我听见纸片撕碎的声音,渐渐恢复了思考的能力。xǐυmь.℃òm
我一把将靳凌恒推开,抹了一把眼泪,吸了吸鼻子,说:“靳凌恒,我不能生育了,你还是放我走吧,我不想成为锦城的笑柄!”
一个不能生育的豪门太太,这是多么荒唐可笑的事情。
靳凌恒蹙了一下眉头,将我紧紧揽在怀里,沉重的说:“我说过了,不要孩子,孩子是我不想要的,与你无关。”
“可是我想要孩子,我真的想要孩子!靳凌恒,你永远都不会懂我的痛!”
曾经我以为能够弥补心里的空缺,可是靳凌恒却生生的将我的希望扯断,没想到他却是多此一举了,因为我根本就无法怀孕。
“墨墨,你冷静一点!”靳凌恒抓着几近疯狂的我,他抱得很紧,紧到我差点就呼吸不过来,他沉沉的嗓音从我的头顶罩了下来:
“我的痛没比你少一分。”他的声音听上去有些颤抖。
突然,我的小腹一阵剧痛,紧接着下身传来了异样的感觉。
推迟了半个月的例假居然在这个时候来了!
我的身子往下沉了一下,紧紧抓着靳凌恒的手臂,手心不断冒出冷汗,渐渐的连我的额头也冒着冷汗,排山倒海一般的疼痛折磨得我直不起身子。
如果不是靳凌恒抱着我,我恐怕就要倒在地上了。
“怎么了?”大概是我的脸色真的很难看,靳凌恒在看到我的脸的时候明显的有些紧张。
我紧紧咬着牙关,可是疼痛不让我放松,我将疼痛分散,用指甲紧紧的抠着手心,深深的呼吸了几下,一字字的挤出来,“我的肚子……好痛……”

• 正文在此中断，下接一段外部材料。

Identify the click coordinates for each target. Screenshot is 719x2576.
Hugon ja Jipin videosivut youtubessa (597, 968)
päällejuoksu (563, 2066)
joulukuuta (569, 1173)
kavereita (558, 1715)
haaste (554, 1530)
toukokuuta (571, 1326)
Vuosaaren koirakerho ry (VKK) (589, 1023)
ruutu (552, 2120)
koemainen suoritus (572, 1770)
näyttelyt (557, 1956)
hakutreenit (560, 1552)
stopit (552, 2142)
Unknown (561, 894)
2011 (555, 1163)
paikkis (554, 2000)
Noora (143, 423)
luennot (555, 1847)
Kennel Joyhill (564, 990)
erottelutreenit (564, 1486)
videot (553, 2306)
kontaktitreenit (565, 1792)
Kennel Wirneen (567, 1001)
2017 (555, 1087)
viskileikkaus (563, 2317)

靳凌恒立马明白了是怎么回事,二话不说的将我拦腰抱了起来,对何峰说:“立刻叫苏大夫到靳园!”
说着,他将我抱进车里。
刚一上车,我想到车子是朝着靳园出发的,立马挣扎着要坐起来,可是疼痛已经消耗了我很多的体力,我支撑不住的靠在靳凌恒胸膛上,艰难的说:“我不要去靳园!”
如果再回去,不知道还会不会被靳凌恒囚禁在那里。
靳凌恒紧紧抱着我,将与驾驶座之间的挡板升了上去,毫无预兆的将手伸进我的衣服里,温暖的手掌贴在我的小腹上,疼痛稍稍减弱了一些。

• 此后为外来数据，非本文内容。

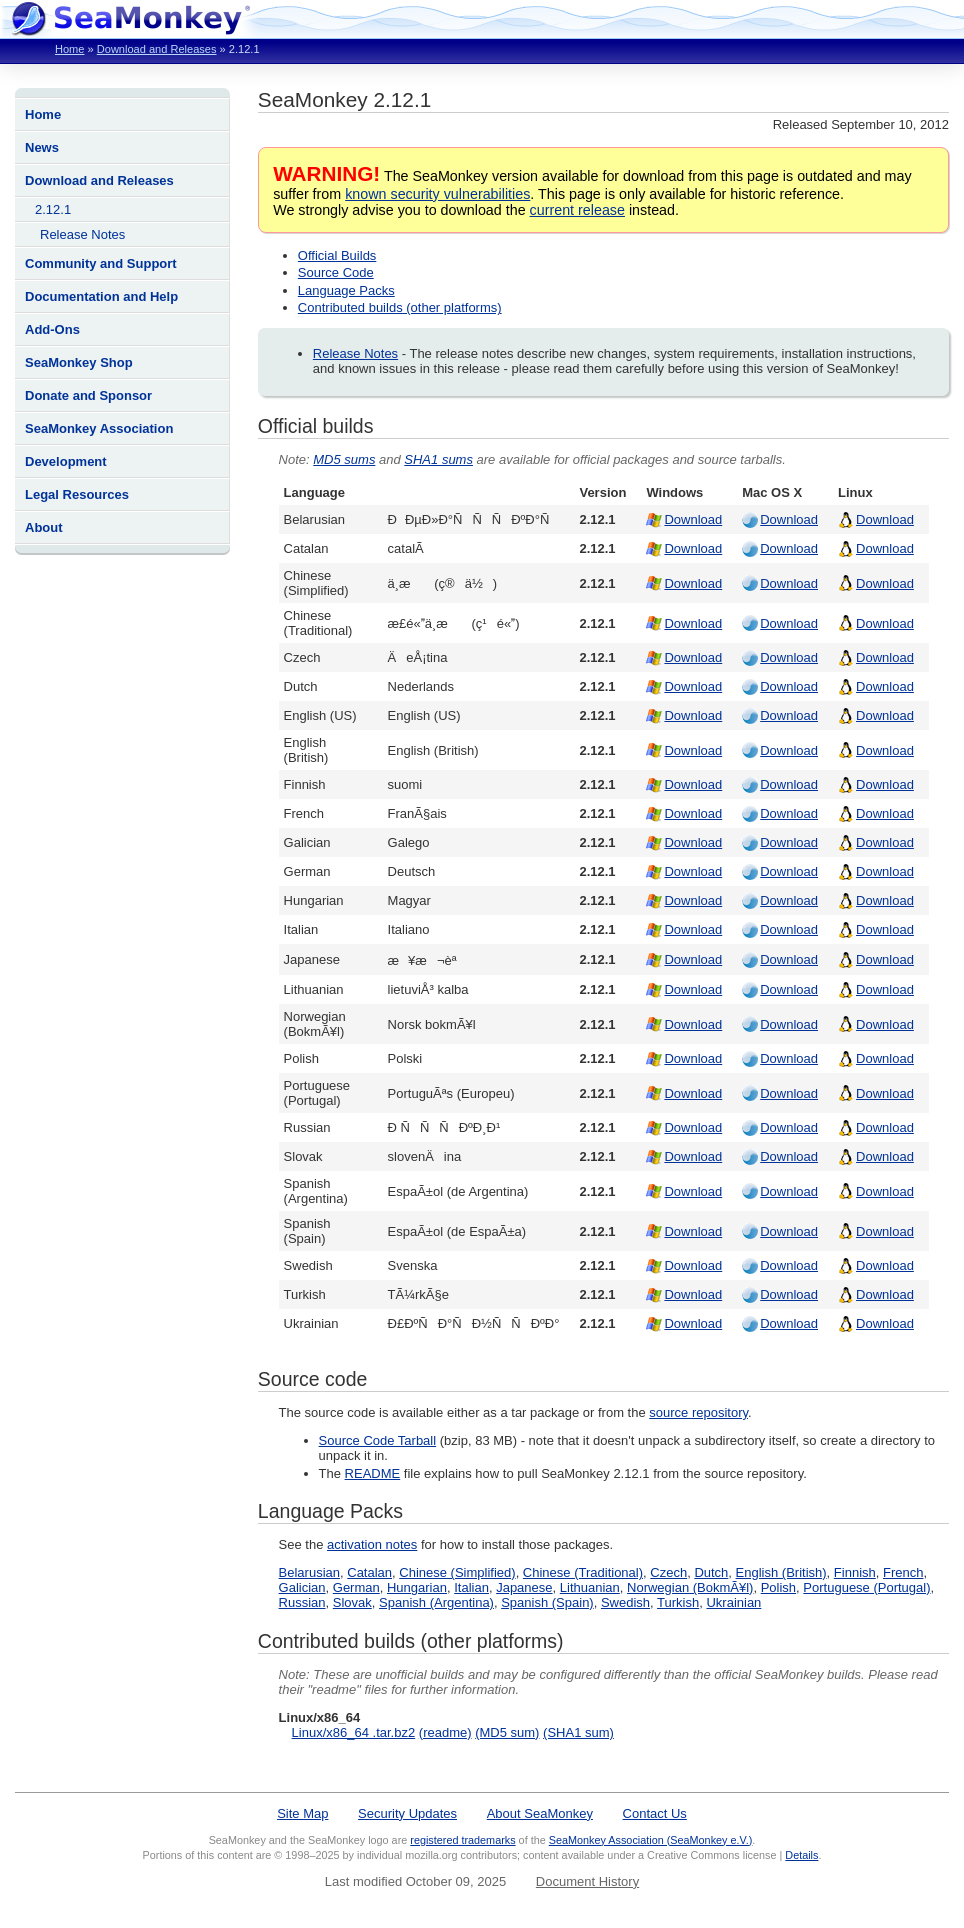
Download (693, 519)
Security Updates (407, 1813)
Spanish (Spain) (547, 1602)
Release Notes (82, 234)
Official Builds (337, 255)
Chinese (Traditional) (583, 1572)
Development (66, 461)
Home (69, 49)
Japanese (524, 1587)
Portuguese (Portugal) (866, 1587)
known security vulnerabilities (437, 194)
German (356, 1587)
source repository (698, 1412)
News (42, 147)
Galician (302, 1587)
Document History (587, 1881)
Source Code (336, 272)
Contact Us (655, 1813)
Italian (471, 1587)
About (44, 527)
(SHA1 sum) (578, 1732)
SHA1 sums (438, 459)
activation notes (372, 1544)
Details (801, 1855)
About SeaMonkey (540, 1813)
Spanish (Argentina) (436, 1602)
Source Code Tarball (378, 1440)
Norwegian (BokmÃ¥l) (690, 1587)
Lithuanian (590, 1587)
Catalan (369, 1572)
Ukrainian (733, 1602)
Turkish (678, 1602)
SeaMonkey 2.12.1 (344, 99)
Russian (302, 1602)
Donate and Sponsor (88, 395)
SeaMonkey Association (99, 428)
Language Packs (346, 290)
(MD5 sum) (507, 1732)
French (903, 1572)
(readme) (445, 1732)
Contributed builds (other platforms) (400, 307)
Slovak (352, 1602)
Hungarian (417, 1587)
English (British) (781, 1572)
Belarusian (309, 1572)
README (373, 1473)
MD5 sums (344, 459)
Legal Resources (77, 494)
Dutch (711, 1572)
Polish (778, 1587)
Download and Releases (157, 49)
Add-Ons (52, 329)
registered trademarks (462, 1840)
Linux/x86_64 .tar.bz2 (354, 1732)
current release (577, 210)
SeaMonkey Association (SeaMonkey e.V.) (651, 1840)
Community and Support (101, 263)
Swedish (625, 1602)
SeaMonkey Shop (79, 362)
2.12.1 (53, 209)
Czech (668, 1572)
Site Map (302, 1813)
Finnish (855, 1572)
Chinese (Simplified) (457, 1572)
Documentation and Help (101, 296)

他拿着纸巾擦去我额头上的汗水,冷静的说:“听话,苏大夫可以治好你。”
我一下子没有反应过来,等他的手再次紧贴着我的小腹时,我一动了一下,才反应过来。
他这么一说我想起苏大夫神色异常的样子,想来苏大夫应该是对我隐瞒了,他会隐瞒我无非只有两种可能。
第一,他不想让我难过,不希望我因为不能生育而痛苦。
第二,他的隐瞒是靳凌恒授意的。
苏大夫是靳家的医生,他做的每一件事情都是以靳家为先,两种情况权衡利弊,只有后者的可能性才是最大的。
那就是说……
我放弃了挣扎,浓浓的苦涩在我的嘴边化开,我抬眼对上靳凌恒的眼睛,他的眼底布满了担忧的神色,没有丝毫的隐藏。
“你早就知道了对不对?” 蓝星,夏国。
肿瘤科病房,弥漫着医院独有的消毒水味道。病房是单人间,设施俱全,温馨舒适。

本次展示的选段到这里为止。